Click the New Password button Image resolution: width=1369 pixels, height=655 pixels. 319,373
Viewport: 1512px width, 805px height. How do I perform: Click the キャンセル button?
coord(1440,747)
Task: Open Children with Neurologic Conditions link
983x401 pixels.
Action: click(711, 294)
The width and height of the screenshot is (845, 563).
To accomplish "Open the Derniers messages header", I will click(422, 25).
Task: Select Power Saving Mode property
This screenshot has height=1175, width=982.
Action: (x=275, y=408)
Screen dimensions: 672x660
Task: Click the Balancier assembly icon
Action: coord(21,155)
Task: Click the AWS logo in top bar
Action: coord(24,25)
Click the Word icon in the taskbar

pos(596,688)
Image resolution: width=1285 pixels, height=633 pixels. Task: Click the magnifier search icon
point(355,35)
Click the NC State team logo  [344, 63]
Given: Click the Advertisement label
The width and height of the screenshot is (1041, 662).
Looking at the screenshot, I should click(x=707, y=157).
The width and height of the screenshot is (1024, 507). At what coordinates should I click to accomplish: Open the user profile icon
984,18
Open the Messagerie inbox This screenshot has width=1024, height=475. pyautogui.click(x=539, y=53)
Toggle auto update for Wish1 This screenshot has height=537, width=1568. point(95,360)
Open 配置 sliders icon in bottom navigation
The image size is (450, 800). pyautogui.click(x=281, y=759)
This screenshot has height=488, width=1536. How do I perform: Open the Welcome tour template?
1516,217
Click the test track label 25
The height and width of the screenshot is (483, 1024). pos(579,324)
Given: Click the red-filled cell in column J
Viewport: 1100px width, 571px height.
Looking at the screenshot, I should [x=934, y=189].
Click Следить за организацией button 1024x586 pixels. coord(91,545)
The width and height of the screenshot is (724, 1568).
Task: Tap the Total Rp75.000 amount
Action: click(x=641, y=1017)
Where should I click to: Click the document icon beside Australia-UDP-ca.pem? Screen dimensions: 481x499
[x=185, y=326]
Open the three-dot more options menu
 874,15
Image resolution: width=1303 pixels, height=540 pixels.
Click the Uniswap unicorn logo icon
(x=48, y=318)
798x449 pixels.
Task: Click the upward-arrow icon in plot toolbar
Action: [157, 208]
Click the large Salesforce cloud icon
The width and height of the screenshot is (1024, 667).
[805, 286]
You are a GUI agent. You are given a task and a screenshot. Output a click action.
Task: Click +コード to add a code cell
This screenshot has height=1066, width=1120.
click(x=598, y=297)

★ ★ ★ ★

## DESCRIPTION OF THE TASK:
Going through the entries, return every line holding the word "cell".

## SOLUTION FOR THIS PROBLEM:
Given: Click the red-filled cell in column J
Task: Click +コード to add a code cell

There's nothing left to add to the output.